> _Assigned task_:
Among the entries, find each line that includes the string "agent" and list it.

===== Given data =====

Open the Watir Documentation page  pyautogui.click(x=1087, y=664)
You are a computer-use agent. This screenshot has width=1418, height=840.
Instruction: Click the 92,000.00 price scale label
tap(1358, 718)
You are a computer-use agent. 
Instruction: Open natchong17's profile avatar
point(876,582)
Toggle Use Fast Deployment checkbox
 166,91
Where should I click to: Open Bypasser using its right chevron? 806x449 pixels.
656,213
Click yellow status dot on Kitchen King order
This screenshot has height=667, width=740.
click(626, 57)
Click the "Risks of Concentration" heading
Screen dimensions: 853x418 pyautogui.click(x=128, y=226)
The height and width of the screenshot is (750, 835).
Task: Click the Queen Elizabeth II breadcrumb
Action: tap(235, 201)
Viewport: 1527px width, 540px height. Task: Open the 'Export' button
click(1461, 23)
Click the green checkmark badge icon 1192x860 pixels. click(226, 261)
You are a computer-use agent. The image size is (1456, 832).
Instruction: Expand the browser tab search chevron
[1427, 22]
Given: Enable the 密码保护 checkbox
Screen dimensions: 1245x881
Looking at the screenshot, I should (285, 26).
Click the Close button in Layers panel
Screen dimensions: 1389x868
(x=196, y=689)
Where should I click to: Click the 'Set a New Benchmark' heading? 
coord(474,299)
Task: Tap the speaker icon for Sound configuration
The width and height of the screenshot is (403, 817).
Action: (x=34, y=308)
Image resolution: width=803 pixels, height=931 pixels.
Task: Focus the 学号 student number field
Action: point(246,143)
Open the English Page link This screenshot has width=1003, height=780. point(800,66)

=====

> _Written response_:
You are a computer-use agent. This screenshot has width=1418, height=840.
You are a computer-use agent. 
You are a computer-use agent. The image size is (1456, 832).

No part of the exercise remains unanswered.